И не смолчал старый дурень. Пришел и тут же своей старухе всё как на духу выложил. Да ещё и намекнул на тайные дела Добраны с нечистой силой:
– Кланяется тебе Ведьма, говорит, исчо к ней за потравой против мужа любимого заходи, она тебе яду аж горстями насыплет. Так ты тот яд в пироги закатывай, да мне к обеду подавай.
Добрана Радеевна аж за сердце схватилась, а сама не знает то ли ей за тряпку, то ли за сковородку браться, чтобы мужа любимого по башке бить. И тут же мне весь секрет бабий и выпалила:
– Да за какой, за какой такой потравой я ходила, чорт ты окаянный! Ссаться я начала на старости лет, вот тетка Ведьминка в помощи мне и не отказывает.
Зашарила старуха рукой в своей груди, достала оттуда мешочек полотняный и кинула его на стол:
– На, гляди, ирод ты поганый!
Я мешок руками цап и веревочку ослабил. Травы там, похоже всякие разные были. А то, что моя старуха уже лет двадцать как писается под себя помаленьку, я и без того знал. Так нет же, зарыдала дряхлая, затряслась. Стыдно ей никак стало? Вышел я во двор ус покрутить, а самому досадно:
– Да что ж это я женский род всё до слез довожу?

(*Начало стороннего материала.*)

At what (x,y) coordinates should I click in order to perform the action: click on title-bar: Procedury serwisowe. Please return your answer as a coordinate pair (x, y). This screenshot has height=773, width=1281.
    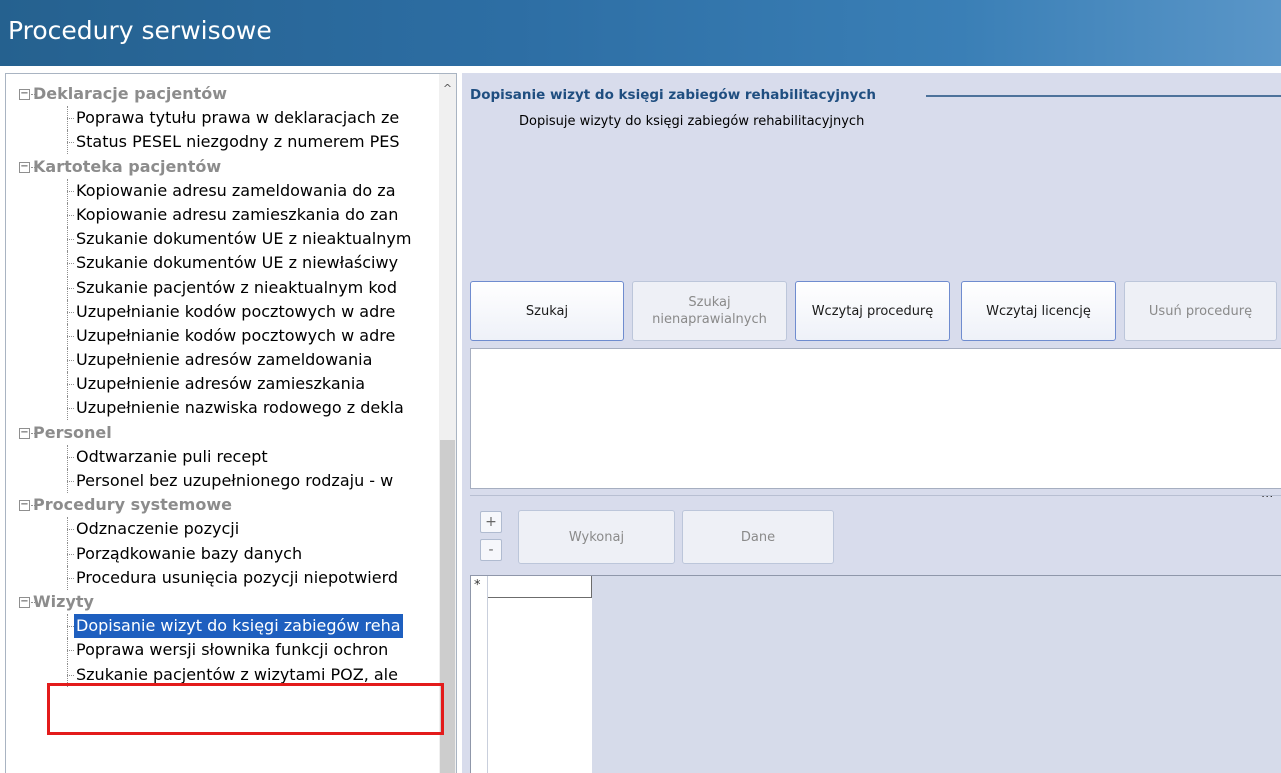
    Looking at the image, I should click on (640, 33).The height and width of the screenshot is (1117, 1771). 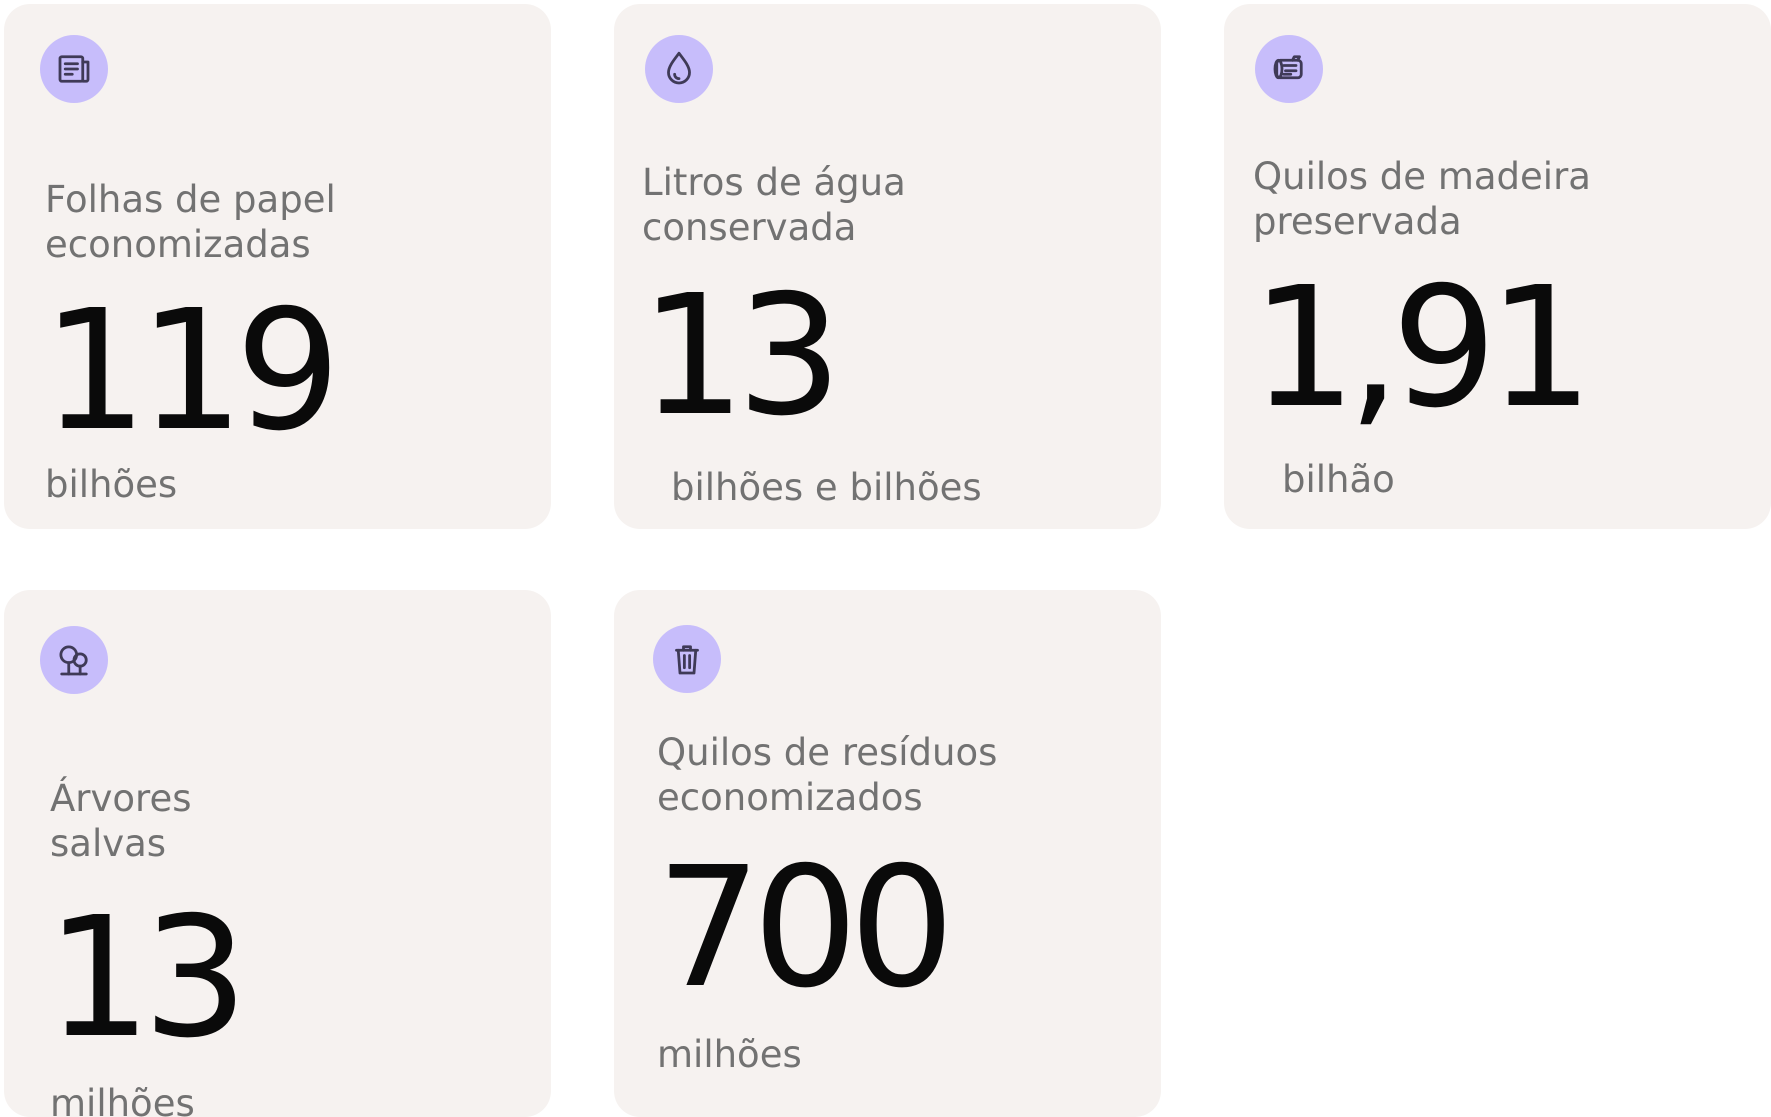 I want to click on stat-value: 119, so click(x=192, y=372).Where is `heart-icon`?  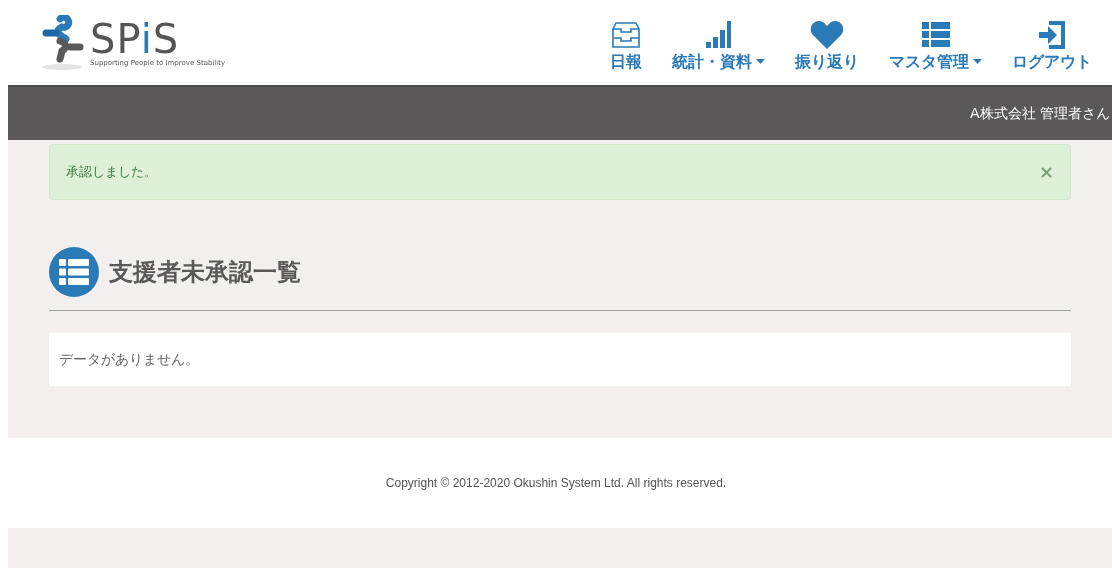
heart-icon is located at coordinates (827, 34).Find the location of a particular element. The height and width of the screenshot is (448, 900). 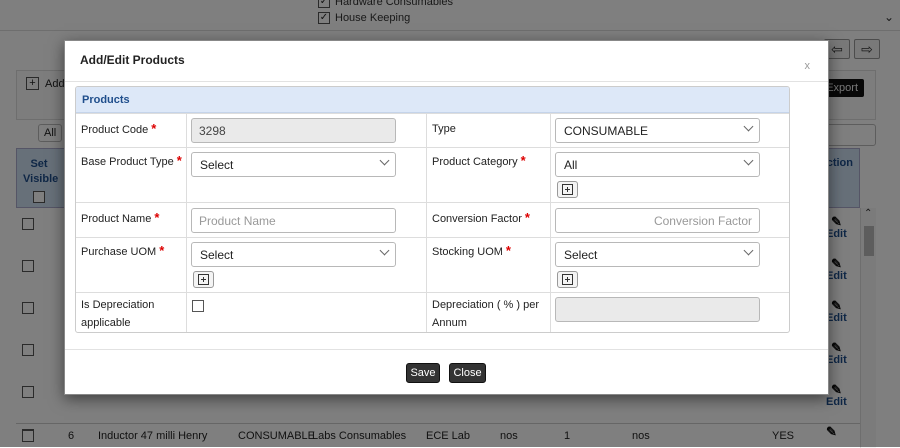

form-row: Product Name* Conversion Factor* is located at coordinates (432, 220).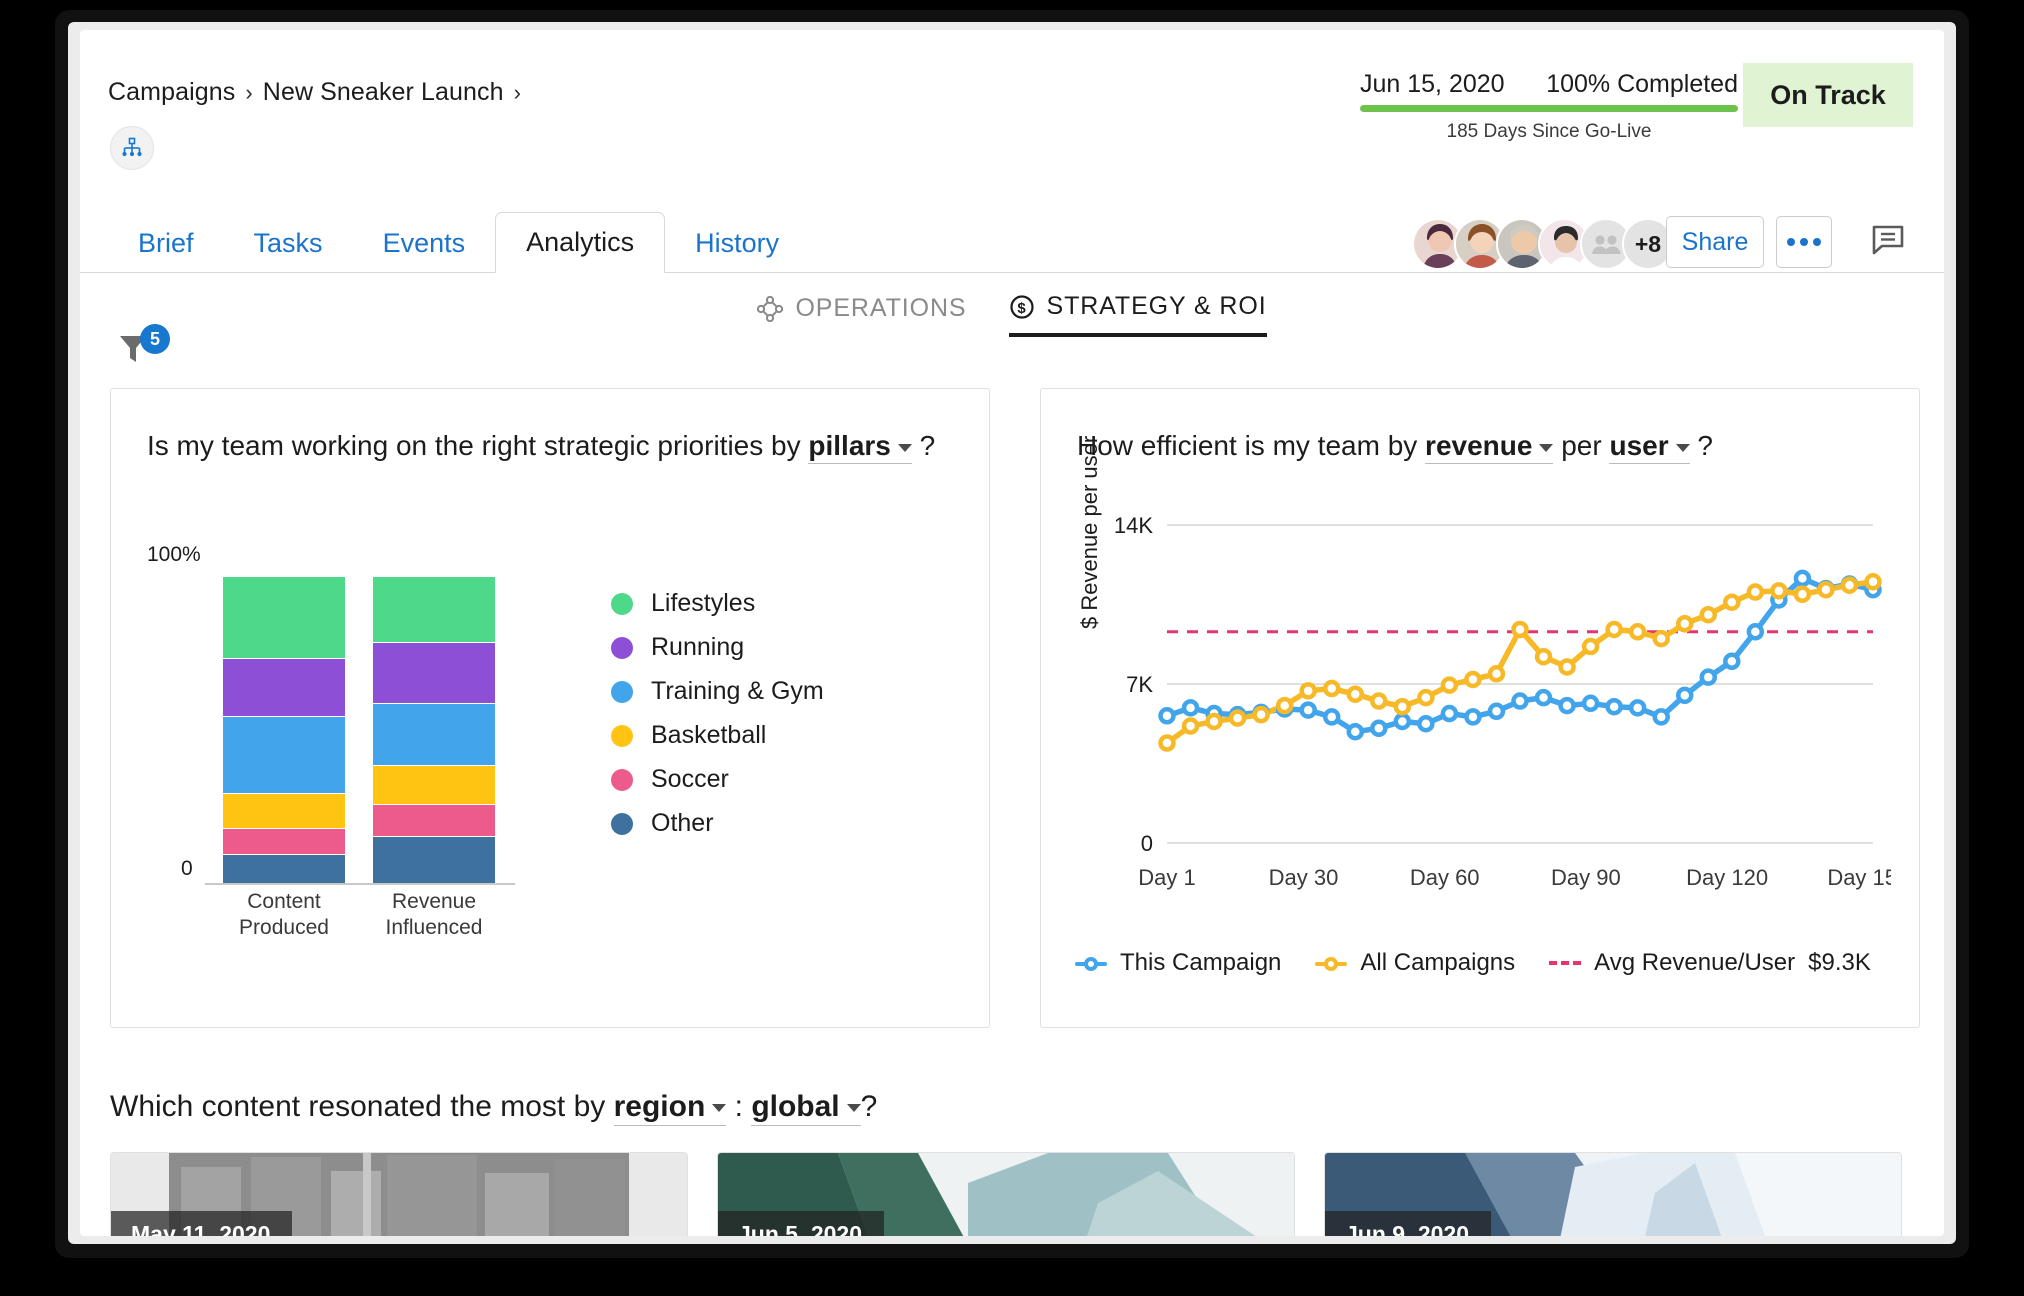 The height and width of the screenshot is (1296, 2024). Describe the element at coordinates (132, 148) in the screenshot. I see `org-chart-icon` at that location.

И пока я с досадой своей маялся, моя Добрана чуток оправилась от стыда и через задний двор до соседей в пляс пустилась. Через два часа весь округ знал, что пес Ярчук ведьму покусал, а ведьма Протасовну за это в дугу скрутила. И тут я ещё пуще на себя досадушку напустил за язык свой длинный.
А зеваки уже к Протасовне гурьбой потянулись, смеются, утешают, советы ей разные от прострела в спине дают, да с завистью на пса поглядывают.
– Ты собачку то теперь побереги. На ночь не отпускай, а вырой для неё погреб.
– В этом погребе Ярчука и держи, а сверху осиновой бороной прикрой и каждый девятый зуб у бороны воском смажь.
– Придет ведьма за собакой, напорется на зубья и уйдет восвояси.
Протасовна лишь руками развела да на хворь свою пальцем тычет, мол, прострел у ней в спине приключился, не может она ни погреб вырыть, ни борону осиновую вытесать. Но ушлые парубки её стоны не слушают, велели они ей Ярчука в будке запереть, а сами уже погреб роют, да борону осиновую строгают.
– Вот те и крепостя для дорогого песика.
И ведь на что грешен народ то наш! Ни тетку Ведьминку, ни бабку Протасовну не пожалели. Злющего пса им жалко видите ли. А заикаться не смей.
– И тебя, чертова кукла Берендей, давно пора в могилу спровадить! – вот и весь их сказ.
Плюнул я ещё раз и домой поплелся. И чертову эту куклу долго вспоминал: и пока дрова колол, и пока ложкой щи в рот загребал, и пока на печи пристраивался, чтобы поудобнее ко сну отойти.
– Врешь, не возьмешь!
Спрыгнул я с печки и ползком до хаты Протасовны. Притаился в кустах, жду дальнейших военных действий, и дюже мне любопытно, где старуха Ярчука спать оставила: на волю выпустила, в будке на цепи оставила или же в заговоренном погребе закрыла? Издалека не видать, надо бы поближе подползти. Но подходить близко боязно, я ведь и сам отчасти колдун. Ну да, есть такой грешок, пора признать в себе такую напасть. А коли так, то сей пес меня разорвет и глазом не моргнет. А что если..? И тут я встал из укрытия и к ведьминой избушке поспешил.